- **Consigne**
Dans l'extrait sur le tableau de saint Victor peint par Deshays, par quelle formule Diderot définit-il la passion que l'œuvre représente ?

- **Extrait du texte**

29. Saint André […].
30. Saint Victor, jeune Capitaine Romain, est amené les mains liées devant le Tribunal du Prêteur, en présence des Prêtres des faux Dieux, & le Sacrifice préparé : le Saint renverse l’Idole ; il est saisi par les Soldats & condamné au Martyre. »
Le « tableau de St Victor » que Diderot commente dans le Salon de 1761 est perdu. L’esquisse du Louvre qu’on présente ici en donne cependant une idée. Le commentaire de Diderot suit un ordre inhabituel. Il ne s’ouvre pas sur la description de l’ordonnance, qui ne viendra que dans un second temps. Son point de départ est une sorte de constat d’impuissance : impuissance non de Diderot, mais des catégories, du discours académique à rendre compte de Deshays. Pour l’Académie en effet, la peinture d’histoire, c’est avant tout l’expression des passions : le sens de la peinture passe par la disposition des figures, caractérisées de façon à exprimer la gamme des passions que suscite, produit un événement, une circonstance donnés. Or nous nous trouvons ici, selon Diderot, devant une de ces « passions bien difficiles à rendre », car « presque jamais on ne les a vues dans la nature ». On sort donc de la sphère classique de la représentation, comme adéquation du sujet à une taxinomie préétablie et bienséante des passions. Pire : cette passion, que Diderot définit comme « le fanatisme et son atrocité muette », est une passion sans parole, sans équivalent discursif, anti-théâtrale donc. Il s’agit de peindre le fanatisme, et pour le fanatisme on ne dispose d’aucune scène convenue. Diderot pose ainsi une image inimaginable, qui se refuse à la représentation. C’est précisément cette résistance à la visibilité qui fonde sa valeur : parce qu’on n’a jamais rien vu de tel dans la nature, parce que Diderot lui-même communique sa sidération et se déclare incapable de prononcer si Deshays a trouvé la vérité, le tableau acquiert un prestige extraordinaire. Invisible et muet, le St Victor fascine.
A y réfléchir pourtant, l’éloge de Diderot est fondé sur une dissidence. Ce n’est pas « le fanatisme et son atrocité muette » que Deshays a cherché à peindre, mais le martyre de St Victor : non pas la satire de l’intolérance religieuse, mais l’exaltation d’une page glorieuse de l’histoire de l’Église. Autant qu’on en puisse juger d’après l’esquisse, le jeune Victor en bas à droite, s’oppose fièrement au vieux préteur, en haut à gauche, le héros se dresse face à son bourreau, tandis que le prêtre, au centre, cherche à s’interposer. Le tableau s’ordonne selon une polarité, oppose deux passions antagonistes. Mieux, il s’organise comme signe : en haut, le préteur signifie la sentence, il donne à voir le signifiant. En bas, Victor est l’objet de la sentence, le martyre qui vient d’être signifié. Entre eux, le prêtre païen et en bas à gauche son autel dessinent une diagonale perpendiculaire, et constituent la coupure sémiotique de ce signe iconique. Le prêtre, l’autel, désignent la loi enfreinte et à restaurer, la loi qui légitime le préteur comme le maître et barre Victor pour le destiner au martyre.

Lignes d'un jeu de données d'ancrage sur écran:
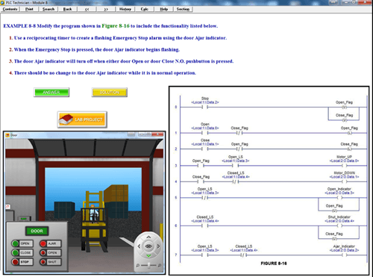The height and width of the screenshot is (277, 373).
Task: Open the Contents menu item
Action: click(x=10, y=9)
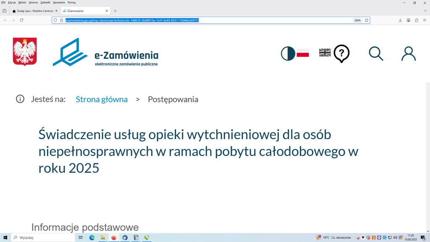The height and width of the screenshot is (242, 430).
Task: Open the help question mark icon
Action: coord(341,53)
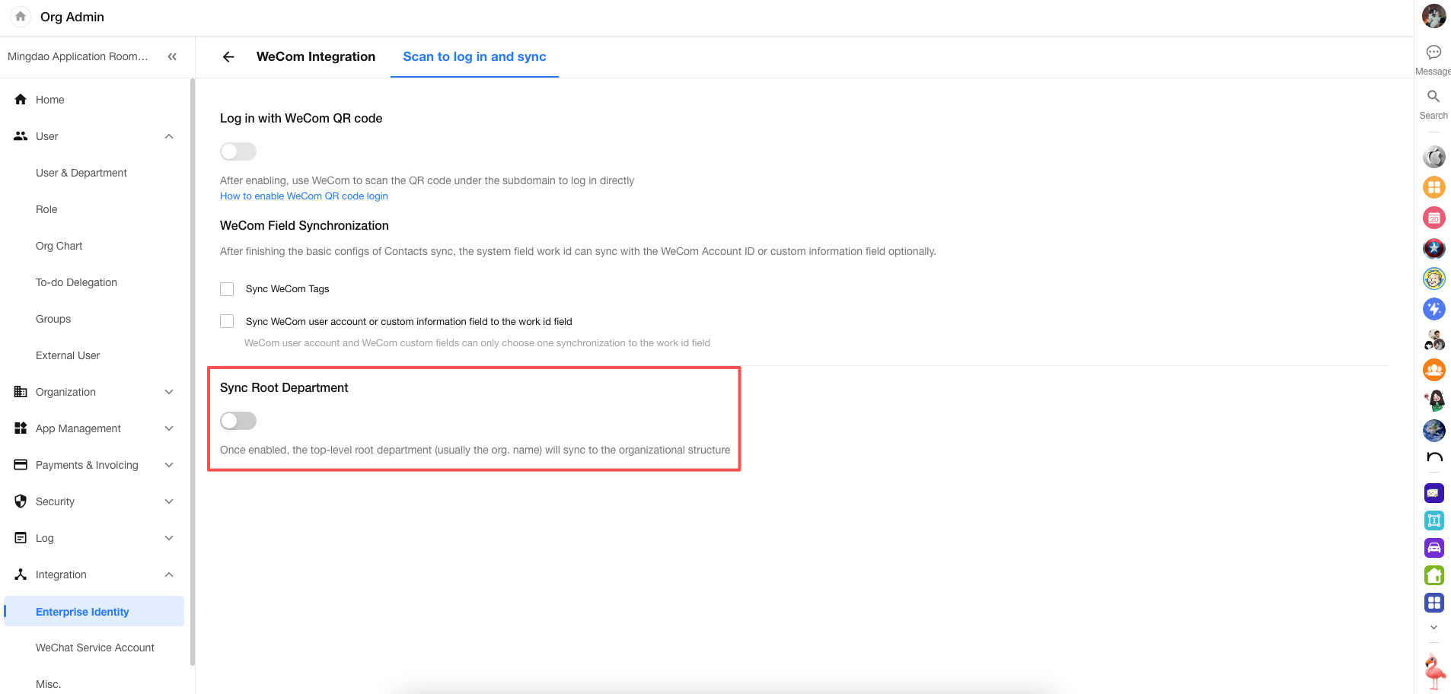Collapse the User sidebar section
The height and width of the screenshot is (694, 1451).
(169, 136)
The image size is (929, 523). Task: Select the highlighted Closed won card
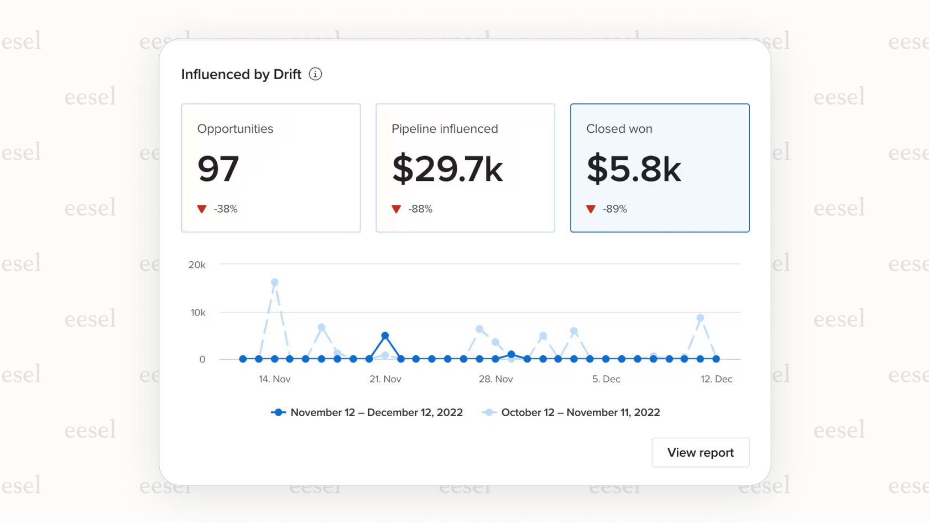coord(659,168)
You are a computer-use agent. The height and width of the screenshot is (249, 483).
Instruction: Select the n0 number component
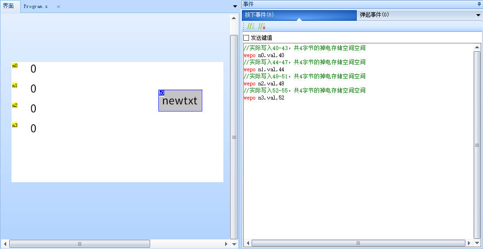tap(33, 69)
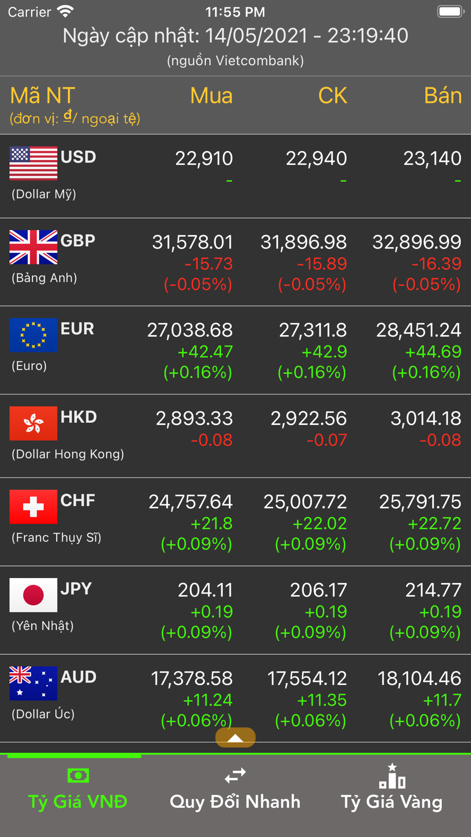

- **Réponse**
Diderot la définit comme « le fanatisme et son atrocité muette ».